- Saved entries
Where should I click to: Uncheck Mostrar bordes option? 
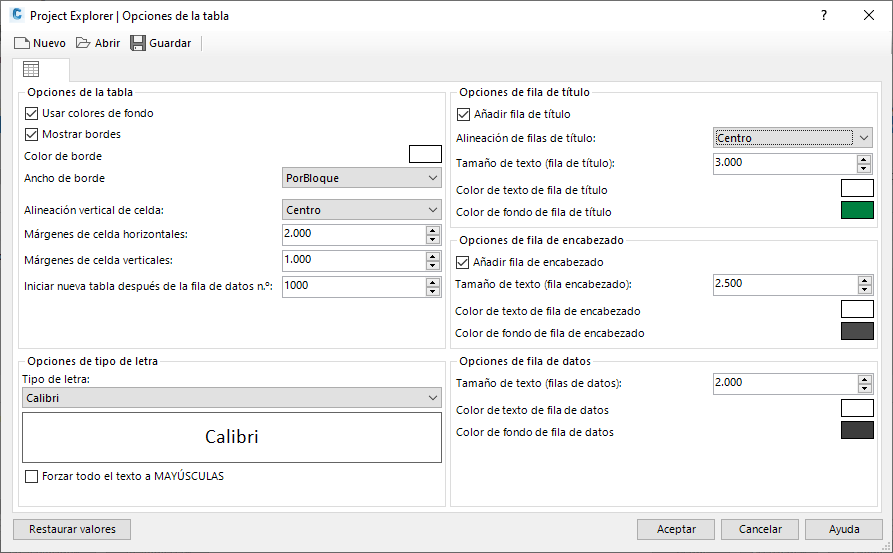pyautogui.click(x=31, y=134)
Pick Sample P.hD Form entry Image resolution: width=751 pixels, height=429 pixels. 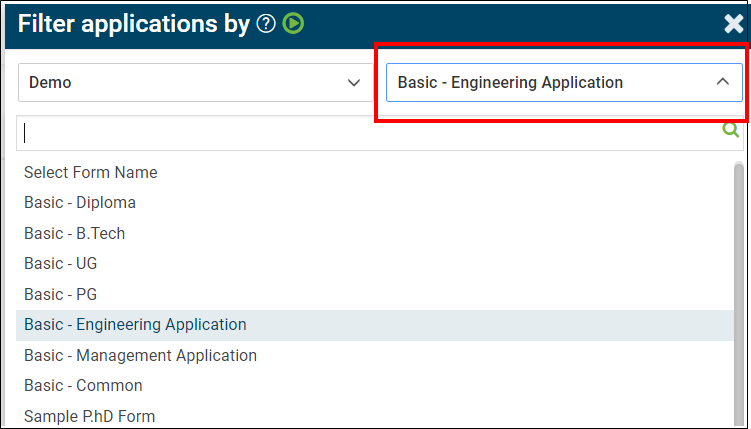tap(90, 416)
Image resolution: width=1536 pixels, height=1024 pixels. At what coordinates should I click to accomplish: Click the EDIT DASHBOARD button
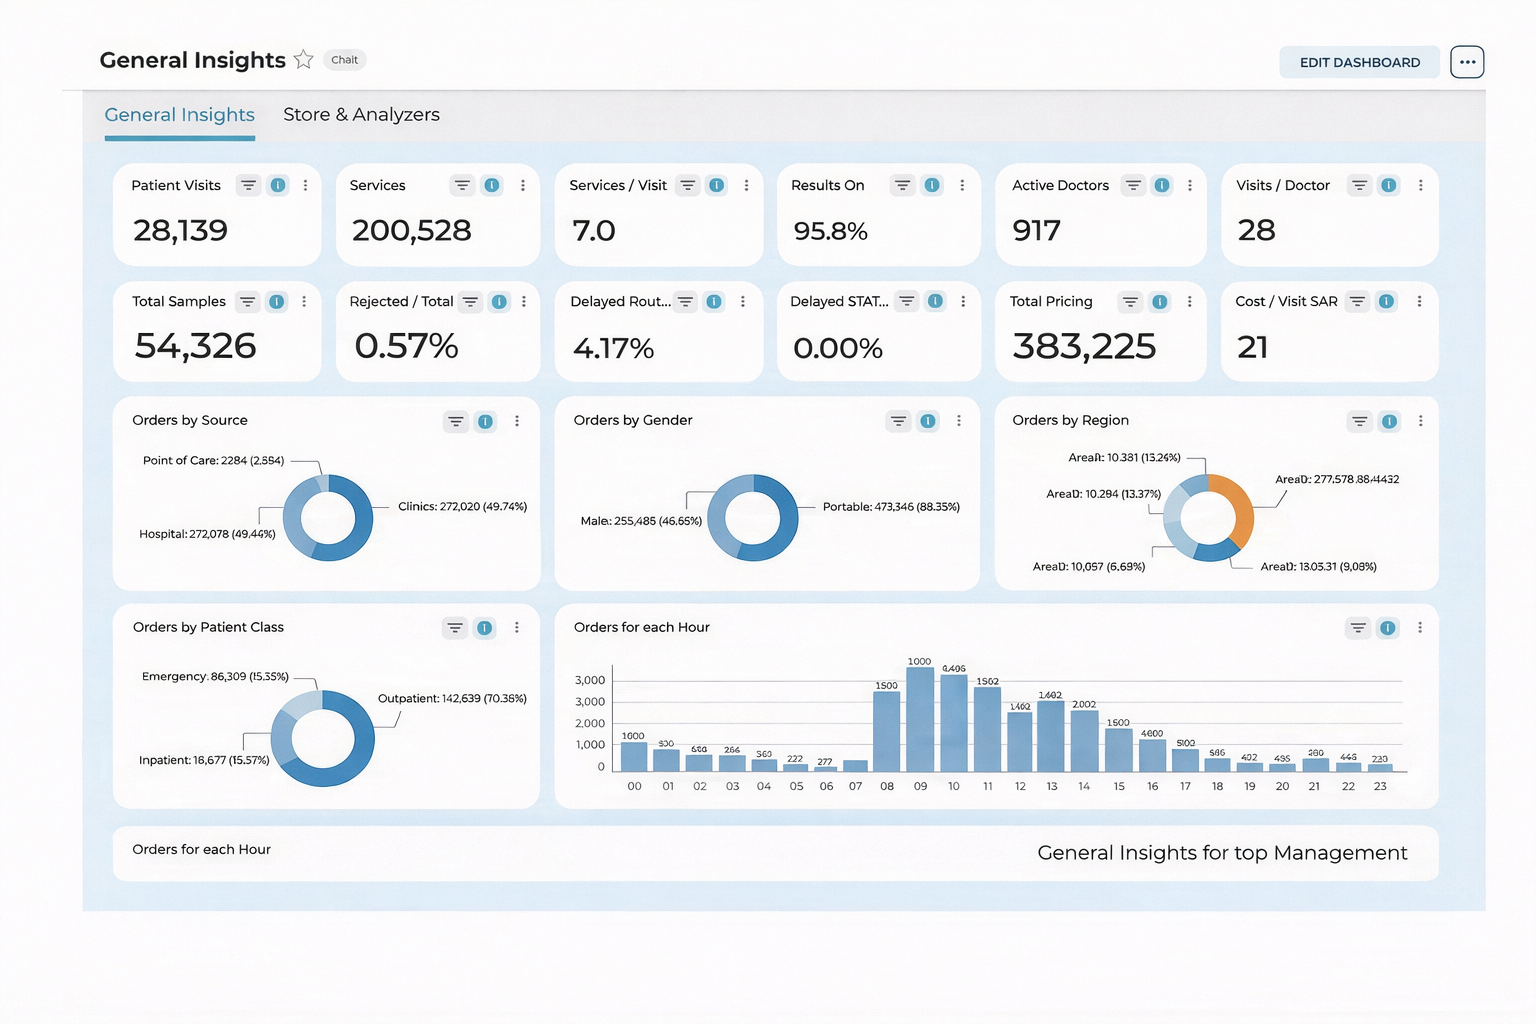[1359, 62]
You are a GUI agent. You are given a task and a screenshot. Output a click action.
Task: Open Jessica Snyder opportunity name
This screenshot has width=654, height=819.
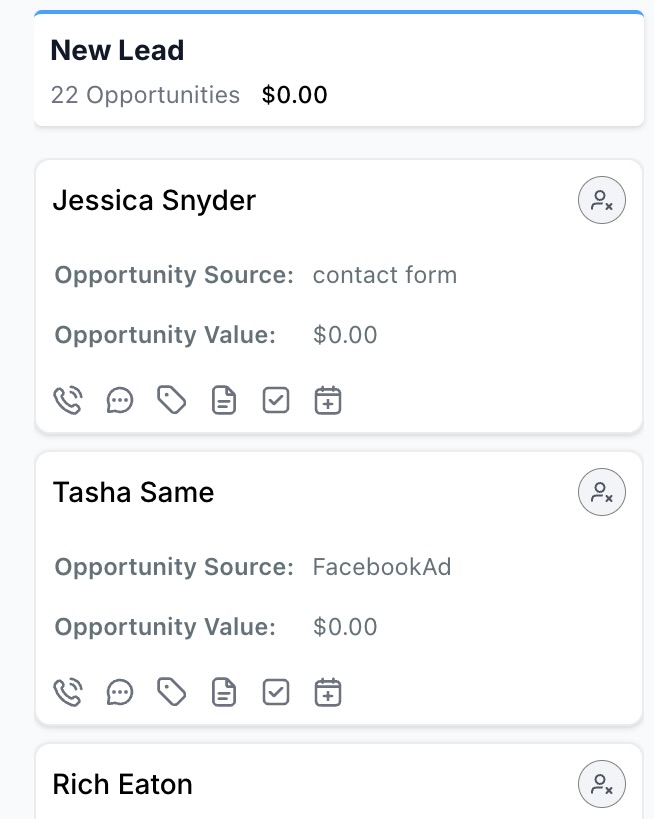click(154, 201)
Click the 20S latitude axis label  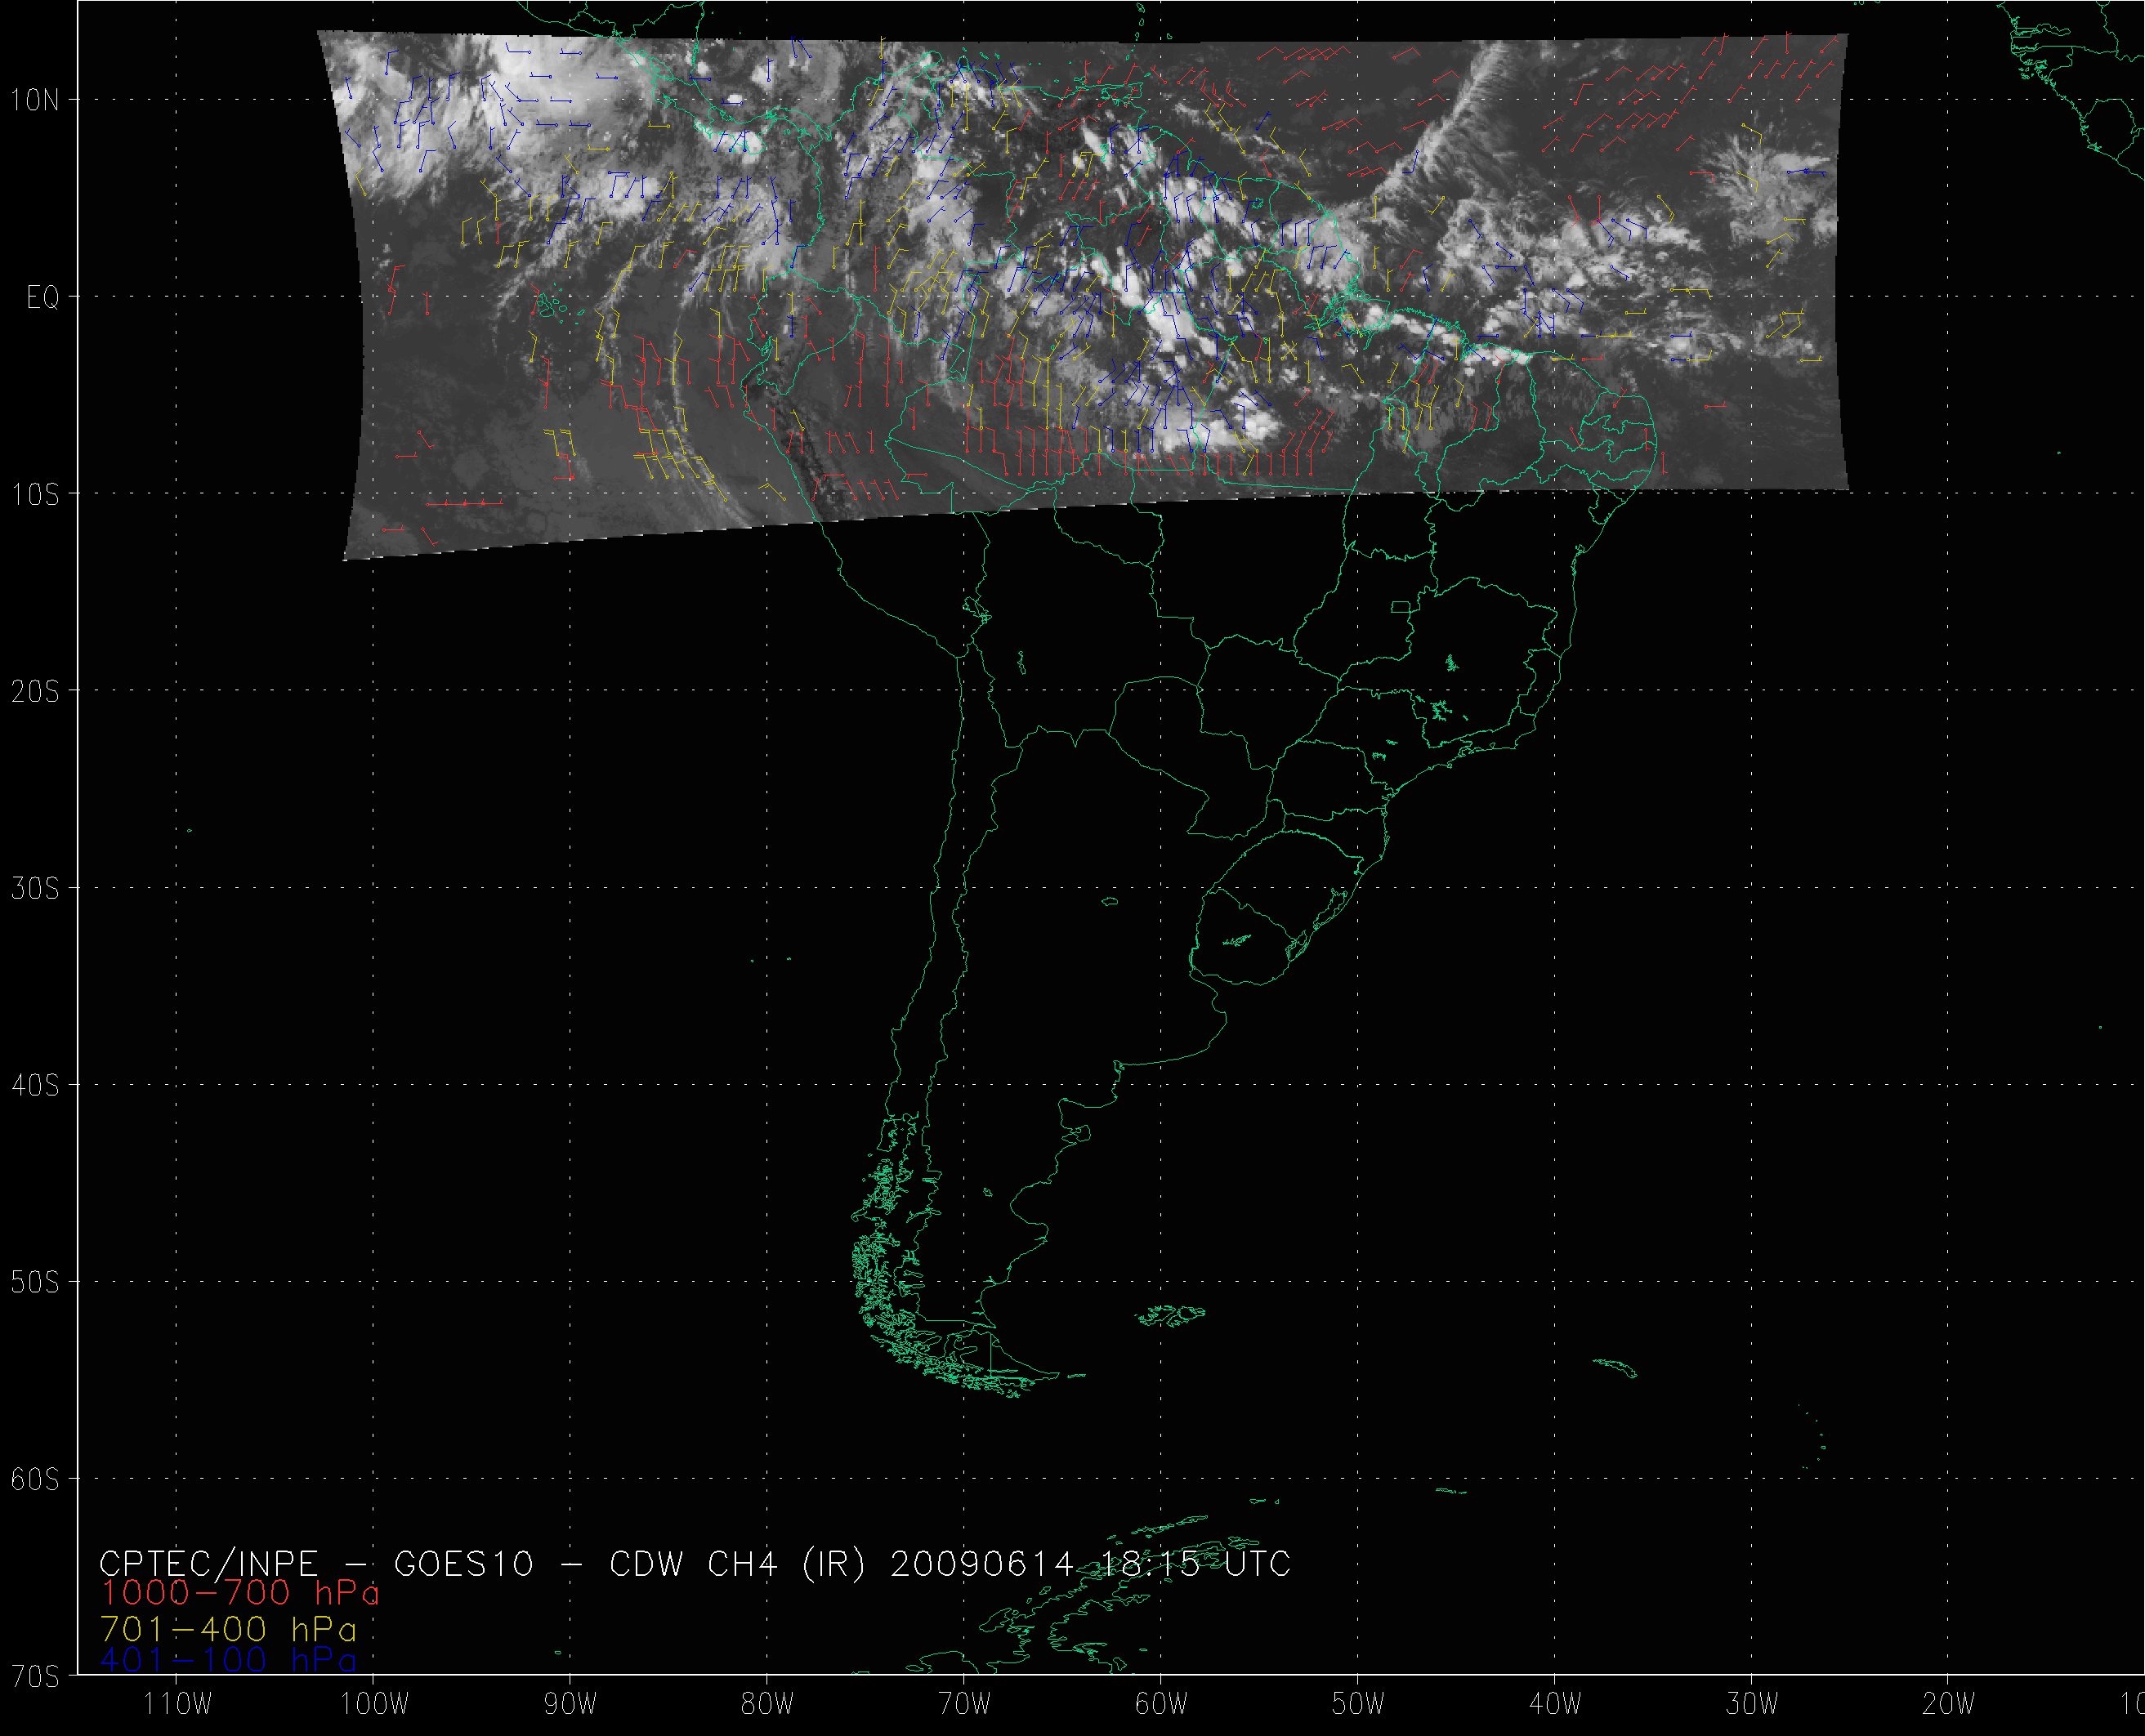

- Task description
Please find each line above that contains the word "should", and copy every such line out in full.

- Solution to the exercise
Where should I click to: Uncheck Mostrar bordes option? 
Image resolution: width=1536 pixels, height=1024 pixels. At what coordinates should I click to accomplish: Click the EDIT DASHBOARD button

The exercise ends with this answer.